A-FEM for Damage Evolution Analysis of Fiber Reinforced Cementitious Materials

发布者:吴盈颖发布时间:2019-05-08浏览次数:324

 

Qingda Yang*

Dept of Mechanical and Aerospace Engineering, University of Miami, Coral Gables, FL 33124, USA

Tel: 305-284-3221; Email: qdyang@miami.edu

时间:2019.5.8 (周三)14:00-1630

地点:安中大楼A216

 

Progressive damage evolution manifested by the development of multiple cracks is widely observed in many engineering materials, especially those so-called quasi-brittle materials such as concretes and cements. Largely due to this, such materials, when used for structural applications, have to be reinforced with rebars made of stronger and tougher materials such as steel. More recently, carbon or glass fiber fabrics have been introduced as concrete/cement reinforcement. The rationale is that the fabrics are stronger (with tensile strength up to 5 GPa) than traditional steel rebars and they provide larger areas that bond better to the cementitious materials. However, the interaction between cement cracking and interface debonding/sliding has yet to be fully understood before this technique can be fully deployed for large scale applications.

In this study, we shall use a recently developed augmented finite element method (A-FEM) to account for the arbitrary cracking in cementitious materials. In the meanwhile, the cement/fabric interfaces are modelled with an improved cohesive zone model that can account for interface debonding and the post-debonding friction simultaneously. The nonlinear coupling and interaction between cement cracking and interface debonding/sliding is thus automatically considered. It will be show that, using a simple direction tensile test specimen with an imbedded single layer fabric for model calibration, the coupled A-FEM and interface CZM can correctly account for the progressive failure of direct specimens with multiple imbedded fabric layers. This means that the deduced A-FEM and interface CZM parameters are of intrinsic value and may be used for prediction of other test configurations. To test this hypothesis, the same parameters are used to predict the failure process of a single shear test. The predicted results are indeed in good agreement with the experimental results. It is thus demonstrated that it is possible to use the coupled A-FEM and CZM to evaluate and quantify the safety of fiber reinforced cementitious materials.

 

Bio: Dr. Qingda Yang is a full professor in the Department of Mechanical and Aerospace Engineering at the University of Miami (Coral Gables, FL). He obtained his B.S. (Engineering Mechanics, 1991) and M. S. (solid mechanics, 1994) from Zhejiang University and a PhD (Mechanical Engineering, 2000) from University of Michigan at Ann Arbor. Prior to joining the University of Miami, Dr.

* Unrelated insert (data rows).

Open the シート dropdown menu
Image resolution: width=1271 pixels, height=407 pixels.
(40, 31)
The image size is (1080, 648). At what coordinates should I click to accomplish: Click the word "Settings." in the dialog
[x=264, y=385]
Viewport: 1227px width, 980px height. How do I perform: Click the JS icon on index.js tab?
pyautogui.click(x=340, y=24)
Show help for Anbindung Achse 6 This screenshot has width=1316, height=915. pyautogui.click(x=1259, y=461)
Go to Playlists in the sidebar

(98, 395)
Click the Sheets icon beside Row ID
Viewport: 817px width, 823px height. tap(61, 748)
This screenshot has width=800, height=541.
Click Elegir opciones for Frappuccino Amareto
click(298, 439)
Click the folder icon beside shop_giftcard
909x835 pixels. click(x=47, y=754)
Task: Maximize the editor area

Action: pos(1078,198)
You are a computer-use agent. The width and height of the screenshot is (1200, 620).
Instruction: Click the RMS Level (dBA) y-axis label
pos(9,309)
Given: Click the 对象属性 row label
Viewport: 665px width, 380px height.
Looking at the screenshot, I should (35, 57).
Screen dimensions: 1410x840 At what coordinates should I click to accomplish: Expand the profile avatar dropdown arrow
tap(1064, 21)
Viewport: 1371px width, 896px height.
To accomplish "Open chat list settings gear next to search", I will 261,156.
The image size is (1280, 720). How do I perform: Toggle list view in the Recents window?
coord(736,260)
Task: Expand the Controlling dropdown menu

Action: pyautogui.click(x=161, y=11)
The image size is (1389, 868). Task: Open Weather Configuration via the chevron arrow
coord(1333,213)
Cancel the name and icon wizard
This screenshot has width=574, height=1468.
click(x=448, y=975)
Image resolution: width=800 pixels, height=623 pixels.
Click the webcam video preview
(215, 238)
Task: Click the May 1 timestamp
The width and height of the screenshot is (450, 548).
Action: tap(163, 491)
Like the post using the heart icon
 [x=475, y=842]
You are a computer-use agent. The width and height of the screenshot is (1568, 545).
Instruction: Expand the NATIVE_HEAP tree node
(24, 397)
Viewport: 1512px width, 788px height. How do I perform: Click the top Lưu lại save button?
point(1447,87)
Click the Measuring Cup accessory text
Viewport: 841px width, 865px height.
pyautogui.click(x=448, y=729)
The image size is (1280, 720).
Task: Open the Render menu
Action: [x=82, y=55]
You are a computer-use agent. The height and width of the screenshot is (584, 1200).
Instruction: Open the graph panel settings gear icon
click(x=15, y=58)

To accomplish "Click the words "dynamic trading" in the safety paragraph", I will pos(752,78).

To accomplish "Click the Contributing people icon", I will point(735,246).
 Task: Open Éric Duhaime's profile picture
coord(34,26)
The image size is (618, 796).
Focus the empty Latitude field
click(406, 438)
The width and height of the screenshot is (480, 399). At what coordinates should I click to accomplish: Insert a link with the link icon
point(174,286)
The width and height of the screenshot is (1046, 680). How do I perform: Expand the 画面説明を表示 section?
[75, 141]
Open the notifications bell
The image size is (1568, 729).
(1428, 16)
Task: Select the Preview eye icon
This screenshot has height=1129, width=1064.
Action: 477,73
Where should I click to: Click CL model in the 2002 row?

Yang worked for Rockwell Scientific Company (formerly known as Rockwell Science Center) as a solid mechanics scientist from 2000 to 2006.

Dr. Yang joined the faculty of the Department of Mechanical and Aerospace Engineering at the University of Miami in 2006. Dr. Yang’s recent research has focused mainly on developing multi-scale methodologies that can lead to realistic virtual testing and designing of complex heterogeneous materials and structures under general and/or extreme thermal-mechanical loading environments. His research has attracted funding from many federal agencies (NSF, NASA, AFOSR, ARO, NAVY, and DARPA) and industrial companies (Teledyne, Boeing, etc).Dr. Yang is an author/coauthor of 90 peer-reviewed journal publications, 4 book chapters, and more than 30 refereed conference proceedings. He was a past Chair of the Composite and Heterogeneous Materials Committee in ASME (2010-2012), and is currently serving as an executive board member for the Florida Space Grant Consortium (FSGC) and an editorial board member for three professional journals. Dr. Yang is an award recipient of several professional and academic societies, including the Eliahu I. Jury Award for excellence in research from the College of Engineering of the University of Miami (2007), University of Miami Prevost’s General Research Award (2008), Rockwell Scientific’s Technical Excellence Awards (2001; 2004; and 2005).